• EXERCISE DIRECTIONS: Within the listing below, how many lines hold the string "green"? Only the number should be given.

── DATA FOR THIS TASK

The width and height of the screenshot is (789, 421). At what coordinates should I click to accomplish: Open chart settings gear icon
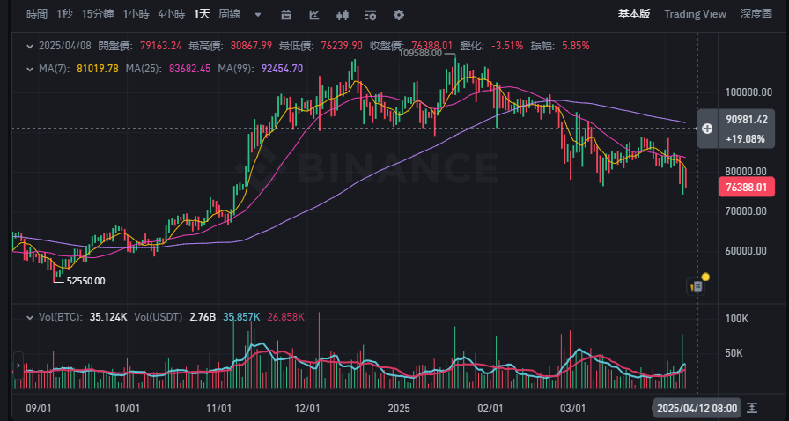click(x=399, y=15)
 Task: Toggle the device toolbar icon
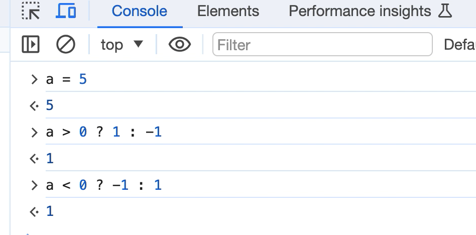[66, 11]
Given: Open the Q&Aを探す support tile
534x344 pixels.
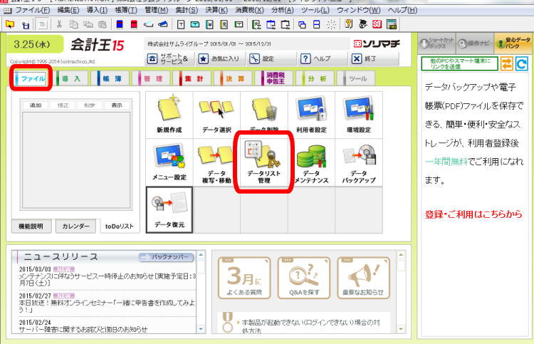Looking at the screenshot, I should point(303,278).
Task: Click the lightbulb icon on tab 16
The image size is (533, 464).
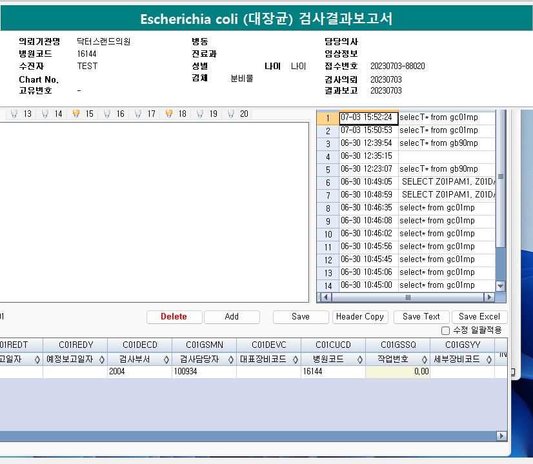Action: pos(107,114)
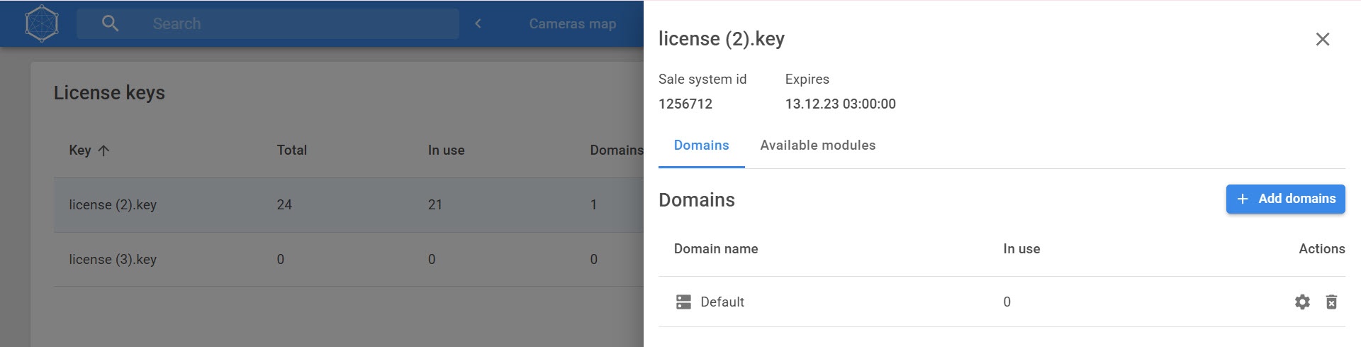1361x347 pixels.
Task: Delete the Default domain with trash icon
Action: pos(1331,302)
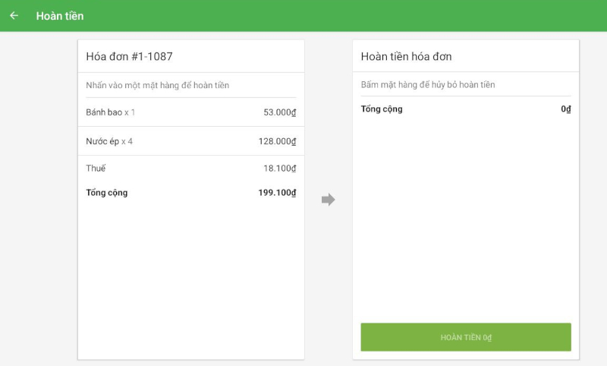
Task: Click the Thuế row label
Action: [x=96, y=169]
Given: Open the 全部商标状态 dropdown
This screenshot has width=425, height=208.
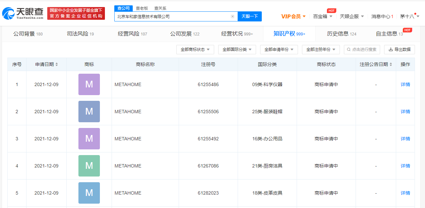Looking at the screenshot, I should (x=195, y=50).
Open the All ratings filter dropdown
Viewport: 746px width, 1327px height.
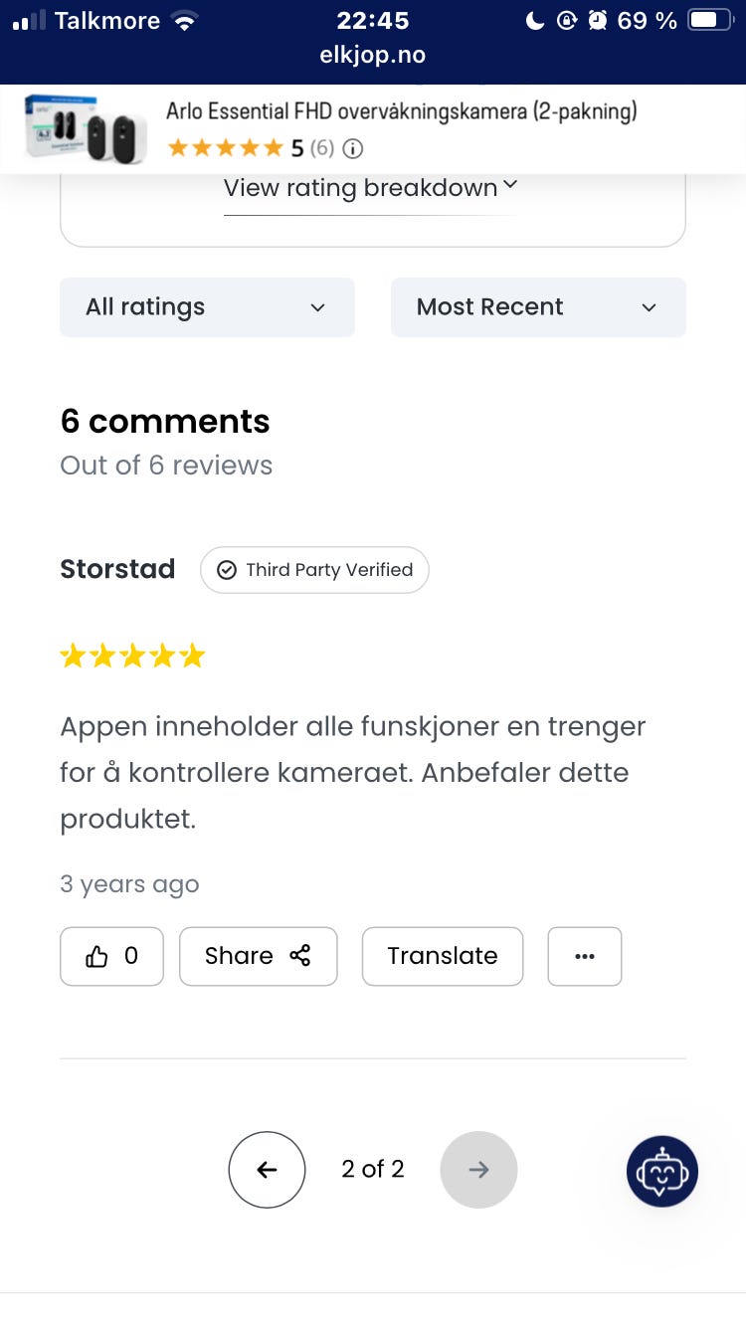pos(207,307)
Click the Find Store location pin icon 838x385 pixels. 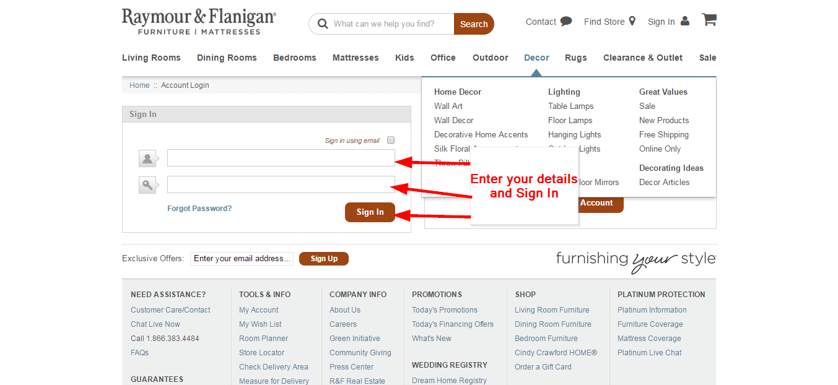coord(633,20)
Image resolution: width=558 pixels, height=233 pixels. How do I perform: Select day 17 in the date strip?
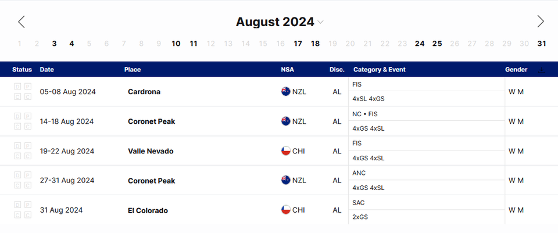click(x=298, y=44)
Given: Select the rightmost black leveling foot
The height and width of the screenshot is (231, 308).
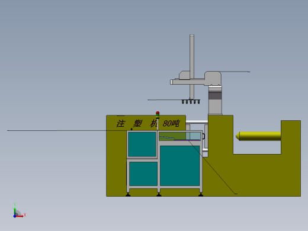Looking at the screenshot, I should (201, 195).
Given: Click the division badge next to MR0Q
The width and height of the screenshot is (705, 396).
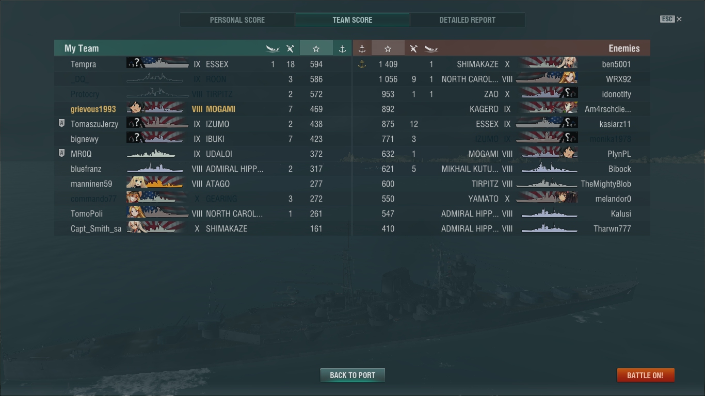Looking at the screenshot, I should [x=61, y=154].
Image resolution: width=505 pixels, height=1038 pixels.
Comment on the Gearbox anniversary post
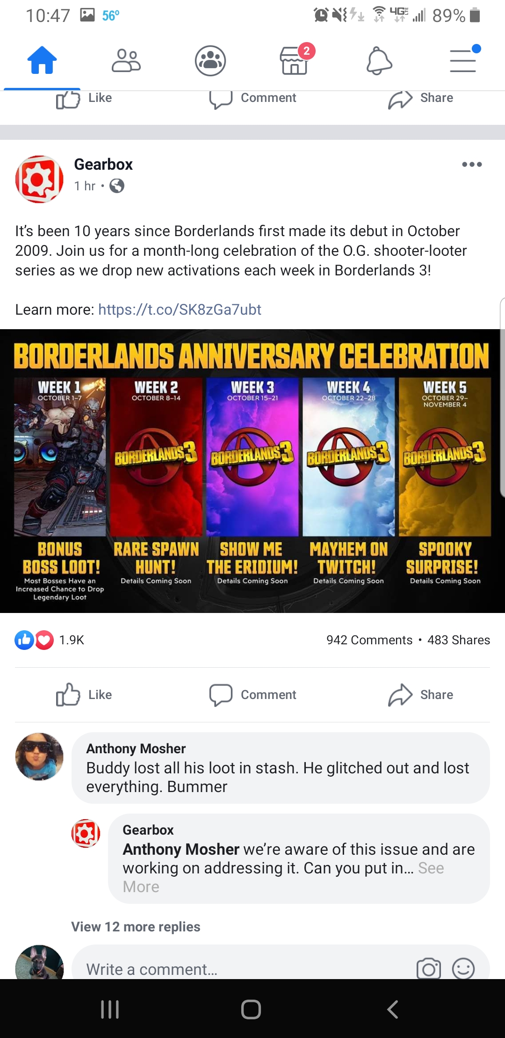pos(253,695)
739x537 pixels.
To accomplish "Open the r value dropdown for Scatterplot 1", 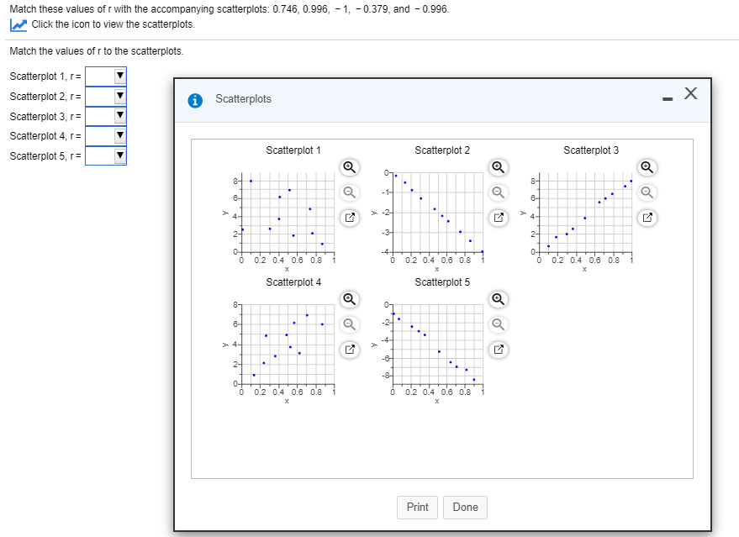I will click(119, 76).
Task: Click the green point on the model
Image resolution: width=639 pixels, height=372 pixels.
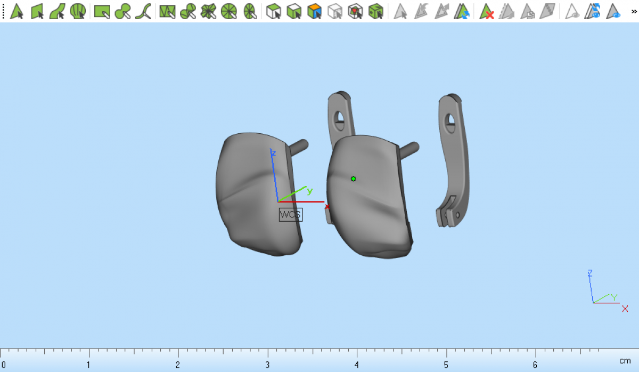Action: [x=354, y=179]
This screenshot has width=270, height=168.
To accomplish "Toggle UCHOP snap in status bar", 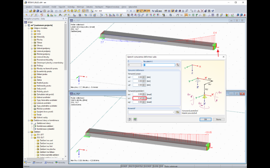I will pyautogui.click(x=124, y=167).
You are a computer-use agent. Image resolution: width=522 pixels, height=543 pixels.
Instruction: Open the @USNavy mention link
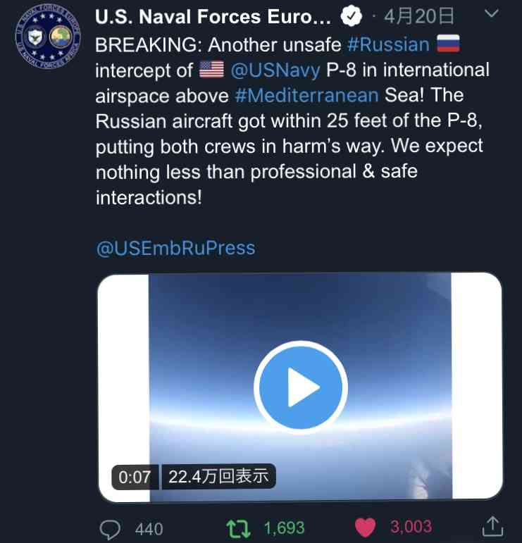point(275,70)
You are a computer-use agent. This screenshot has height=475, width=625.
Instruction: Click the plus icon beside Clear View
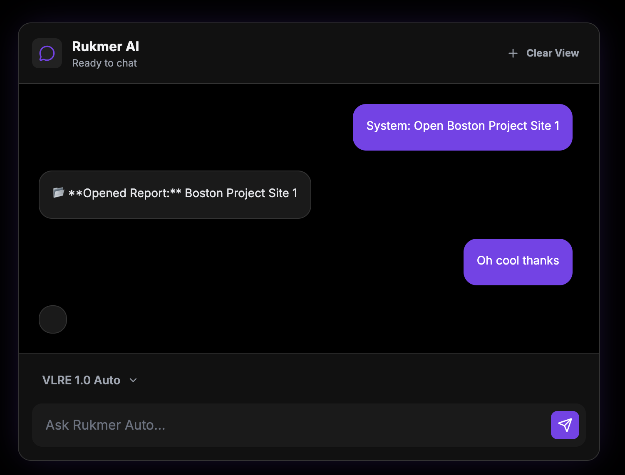[x=513, y=53]
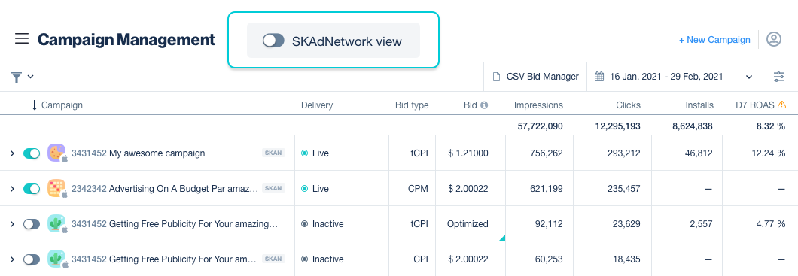Enable the inactive tCPI Getting Free Publicity toggle
Image resolution: width=798 pixels, height=276 pixels.
point(32,224)
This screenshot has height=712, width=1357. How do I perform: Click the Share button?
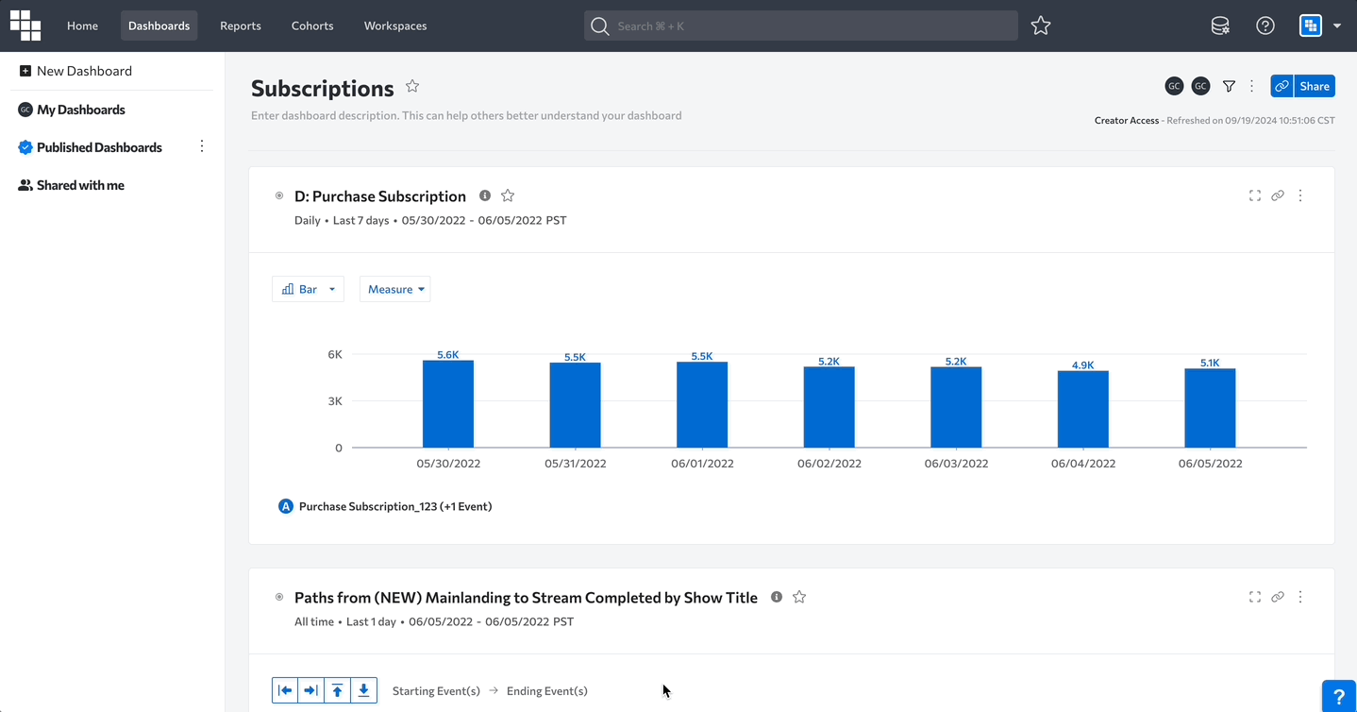(1314, 86)
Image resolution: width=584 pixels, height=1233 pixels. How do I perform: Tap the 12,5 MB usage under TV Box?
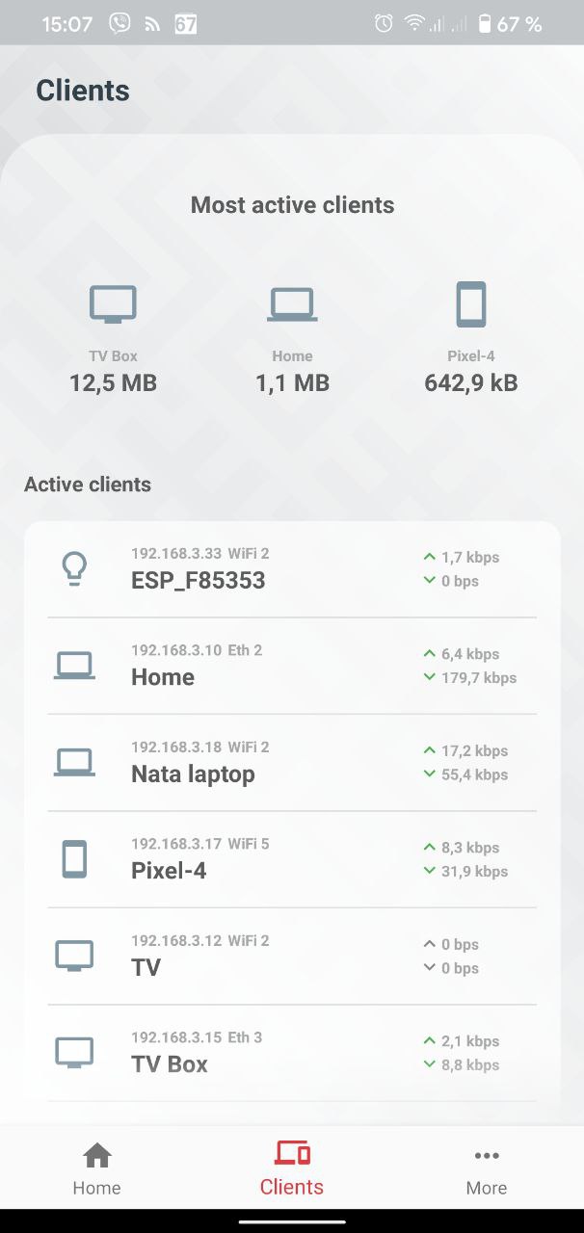tap(113, 383)
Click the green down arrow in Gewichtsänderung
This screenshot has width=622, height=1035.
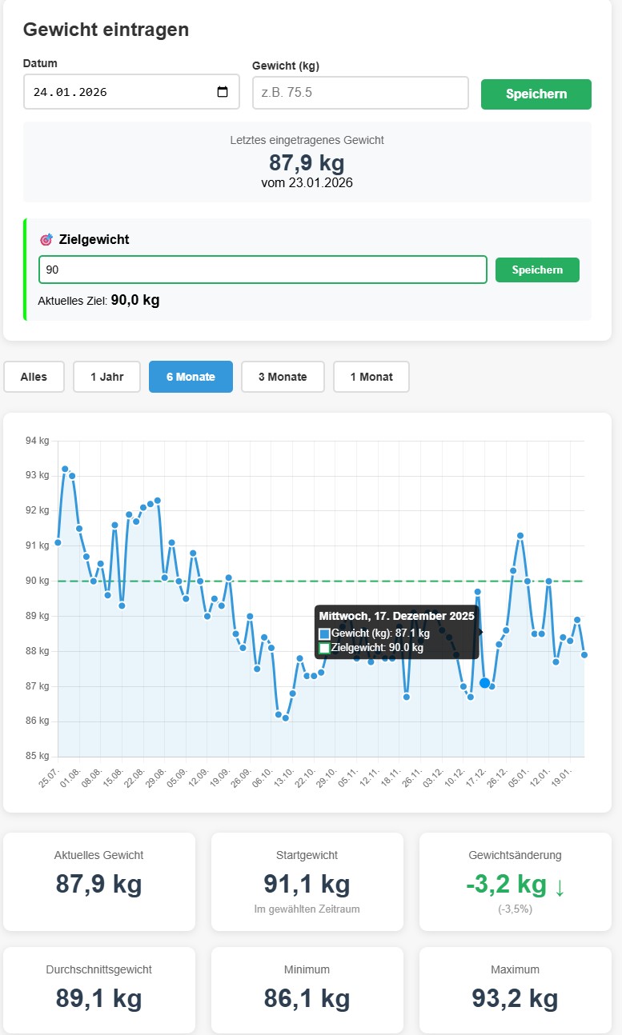(559, 885)
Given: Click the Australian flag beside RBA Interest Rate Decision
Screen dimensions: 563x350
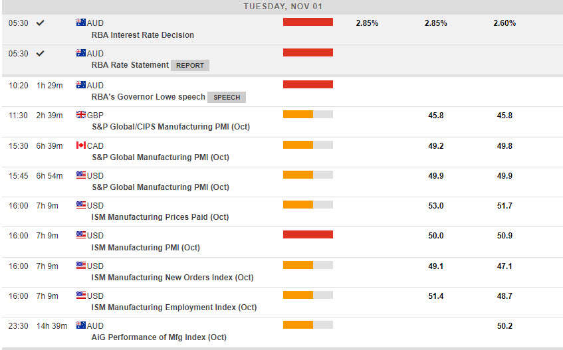Looking at the screenshot, I should coord(81,23).
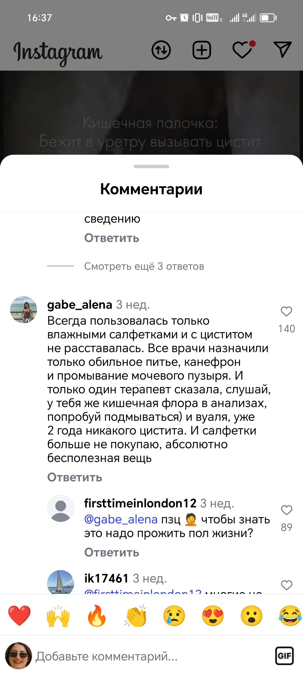Like the ik17461 reply
This screenshot has height=676, width=303.
(286, 585)

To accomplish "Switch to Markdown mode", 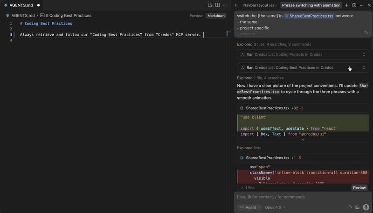I will click(x=216, y=16).
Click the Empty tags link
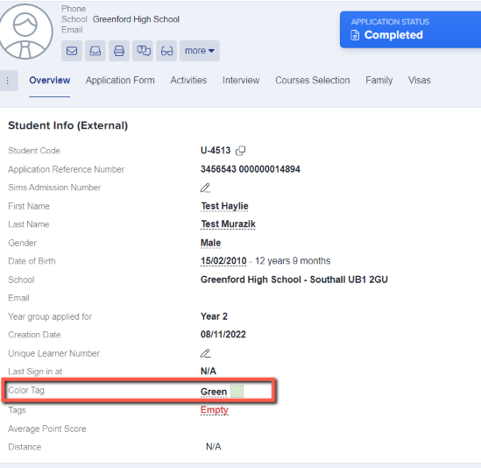The height and width of the screenshot is (468, 481). click(x=215, y=410)
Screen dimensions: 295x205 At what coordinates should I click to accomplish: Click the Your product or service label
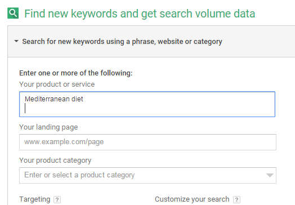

────

• EXERCISE ANSWER: 2